* [PATCHSET 0/3] Add cap for multishot recv receive size
@ 2025-07-08 14:26 Jens Axboe
2025-07-08 14:26 ` [PATCH 1/3] io_uring/net: move io_sr_msg->retry_flags to io_sr_msg->flags Jens Axboe
` (2 more replies)
0 siblings, 3 replies; 4+ messages in thread
From: Jens Axboe @ 2025-07-08 14:26 UTC (permalink / raw)
To: io-uring
Hi,
When using multishot receive and handling many simultaneous streams,
there's a potential fairness issue that can occur. For each receive
operation, io_uring will keep retrying a request for up to 32 times
as long as there's data pending in the socket. Depending on data
delivery times, the amount of data received can vary quite a bit.
If the multishot receives is using bundles as well, then each bundle
can use up to 256 vectors of data. This is good for effiency, but
can skew the fairness between sockets.
Multishot recv does not support setting sqe->len currently, it'll
return -EINVAL if that is done. Add support for specifying the length
in the SQE, and have it apply as a per-iteration limit for each
receive. For example, if sr->len is set to 512k, then each multishot
invocation of this request will transfer 512k bytes, at most.
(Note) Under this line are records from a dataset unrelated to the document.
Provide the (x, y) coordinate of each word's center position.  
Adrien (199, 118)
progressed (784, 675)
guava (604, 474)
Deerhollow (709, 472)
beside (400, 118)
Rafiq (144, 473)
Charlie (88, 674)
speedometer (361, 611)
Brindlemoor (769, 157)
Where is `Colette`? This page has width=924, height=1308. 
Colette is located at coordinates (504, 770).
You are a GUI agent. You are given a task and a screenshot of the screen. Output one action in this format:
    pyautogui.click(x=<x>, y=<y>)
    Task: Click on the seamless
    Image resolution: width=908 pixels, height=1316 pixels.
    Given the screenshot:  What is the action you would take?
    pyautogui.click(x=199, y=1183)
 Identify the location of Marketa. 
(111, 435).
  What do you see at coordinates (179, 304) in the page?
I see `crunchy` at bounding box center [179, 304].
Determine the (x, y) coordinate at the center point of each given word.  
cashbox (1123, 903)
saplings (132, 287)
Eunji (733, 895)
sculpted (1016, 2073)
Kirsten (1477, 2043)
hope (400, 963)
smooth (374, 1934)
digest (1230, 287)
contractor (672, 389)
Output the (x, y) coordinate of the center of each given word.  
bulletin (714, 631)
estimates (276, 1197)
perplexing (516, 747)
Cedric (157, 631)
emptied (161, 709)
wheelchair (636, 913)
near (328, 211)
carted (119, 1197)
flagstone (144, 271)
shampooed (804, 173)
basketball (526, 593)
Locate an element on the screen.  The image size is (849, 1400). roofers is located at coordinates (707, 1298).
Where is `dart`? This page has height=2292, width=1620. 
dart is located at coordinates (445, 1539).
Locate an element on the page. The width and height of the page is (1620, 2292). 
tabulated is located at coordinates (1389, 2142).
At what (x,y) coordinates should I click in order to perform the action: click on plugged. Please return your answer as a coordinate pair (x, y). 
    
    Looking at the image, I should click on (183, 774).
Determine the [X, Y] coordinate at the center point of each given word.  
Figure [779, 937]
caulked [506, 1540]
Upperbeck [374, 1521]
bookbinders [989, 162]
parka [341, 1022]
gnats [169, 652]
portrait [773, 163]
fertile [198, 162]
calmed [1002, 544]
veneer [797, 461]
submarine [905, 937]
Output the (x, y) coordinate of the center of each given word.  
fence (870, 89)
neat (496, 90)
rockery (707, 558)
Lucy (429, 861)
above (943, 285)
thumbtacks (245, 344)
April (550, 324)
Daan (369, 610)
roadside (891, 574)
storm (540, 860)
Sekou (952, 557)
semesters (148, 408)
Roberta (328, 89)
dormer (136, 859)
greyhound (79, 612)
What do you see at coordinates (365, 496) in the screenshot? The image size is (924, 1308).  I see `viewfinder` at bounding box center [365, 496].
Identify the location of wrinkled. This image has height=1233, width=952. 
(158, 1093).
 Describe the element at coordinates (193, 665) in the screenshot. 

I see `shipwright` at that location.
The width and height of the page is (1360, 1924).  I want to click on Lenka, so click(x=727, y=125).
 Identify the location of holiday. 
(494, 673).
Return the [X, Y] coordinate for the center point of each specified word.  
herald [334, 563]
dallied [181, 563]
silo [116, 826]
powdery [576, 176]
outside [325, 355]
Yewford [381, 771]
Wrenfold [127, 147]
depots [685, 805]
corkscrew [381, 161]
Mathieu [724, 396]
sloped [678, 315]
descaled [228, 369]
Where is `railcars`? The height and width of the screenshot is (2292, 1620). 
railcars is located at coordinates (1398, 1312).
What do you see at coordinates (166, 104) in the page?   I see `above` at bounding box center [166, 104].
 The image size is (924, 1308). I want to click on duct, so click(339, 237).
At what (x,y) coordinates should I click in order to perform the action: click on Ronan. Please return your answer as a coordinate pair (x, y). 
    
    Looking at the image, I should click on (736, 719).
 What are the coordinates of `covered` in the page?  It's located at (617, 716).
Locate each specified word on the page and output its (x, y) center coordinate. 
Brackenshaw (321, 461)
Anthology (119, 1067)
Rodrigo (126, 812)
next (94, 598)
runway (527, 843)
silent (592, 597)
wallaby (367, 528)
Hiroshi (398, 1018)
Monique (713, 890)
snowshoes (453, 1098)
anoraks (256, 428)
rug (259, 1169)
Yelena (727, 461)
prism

As an example, this test case sets up 4 streams, and uses 32b buffers
for each stream. Each client will read 8k of data, or 256 buffers in
total per stream. If the per-invocation limit isn't set, it looks as
follows:
axboe@m2max-kvm ~> ./recv-streams
bundle=1, mshot=1
Will receive 32768 bytes total
cqe res 8192 (bid=0, id=1)
cqe res 0 (bid=0, id=1)
id=1, done, 8192 bytes
rd switch, prev id=1, bytes=8192, total_bytes=8192
cqe res 8192 (bid=256, id=2)
cqe res 0 (bid=0, id=2)
id=2, done, 8192 bytes
rd switch, prev id=2, bytes=8192, total_bytes=8192
cqe res 8192 (bid=512, id=3)
cqe res 0 (bid=0, id=3)
id=3, done, 8192 bytes
rd switch, prev id=3, bytes=8192, total_bytes=8192
cqe res 8192 (bid=768, id=4)
id=4, done, 8192 bytes
where each stream will end up reading the full 8k before the next stream
is able to make any progress. With this patchset and setting sr->len to
2048, it looks like this instead:
axboe@m2max-kvm ~> ./recv-streams
bundle=1, mshot=1
Will receive 32768 bytes total
cqe res 2048 (bid=0, id=1)
rd switch, prev id=1, bytes=2048, total_bytes=2048
cqe res 2048 (bid=64, id=2)
rd switch, prev id=2, bytes=2048, total_bytes=2048
cqe res 2048 (bid=128, id=3)
rd switch, prev id=3, bytes=2048, total_bytes=2048
cqe res 2048 (bid=192, id=4)
rd switch, prev id=4, bytes=2048, total_bytes=2048
cqe res 2048 (bid=256, id=1)
rd switch, prev id=1, bytes=2048, total_bytes=4096
cqe res 2048 (bid=320, id=2)
rd switch, prev id=2, bytes=2048, total_bytes=4096
cqe res 2048 (bid=384, id=3)
rd switch, prev id=3, bytes=2048, total_bytes=4096
cqe res 2048 (bid=448, id=4)
rd switch, prev id=4, bytes=2048, total_bytes=4096
cqe res 2048 (bid=512, id=1)
rd switch, prev id=1, bytes=2048, total_bytes=6144
cqe res 2048 (bid=576, id=2)
rd switch, prev id=2, bytes=2048, total_bytes=6144
cqe res 2048 (bid=640, id=3)
rd switch, prev id=3, bytes=2048, total_bytes=6144
cqe res 2048 (bid=704, id=4)
rd switch, prev id=4, bytes=2048, total_bytes=6144
cqe res 2048 (bid=768, id=1)
rd switch, prev id=1, bytes=2048, total_bytes=8192
cqe res 2048 (bid=832, id=2)
rd switch, prev id=2, bytes=2048, total_bytes=8192
cqe res 2048 (bid=896, id=3)
rd switch, prev id=3, bytes=2048, total_bytes=8192
cqe res 2048 (bid=960, id=4)
id=4, done, 8192 bytes
where each stream gets to read 2k before switching to the next stream,
and then this repeats until they've all read 8k of data.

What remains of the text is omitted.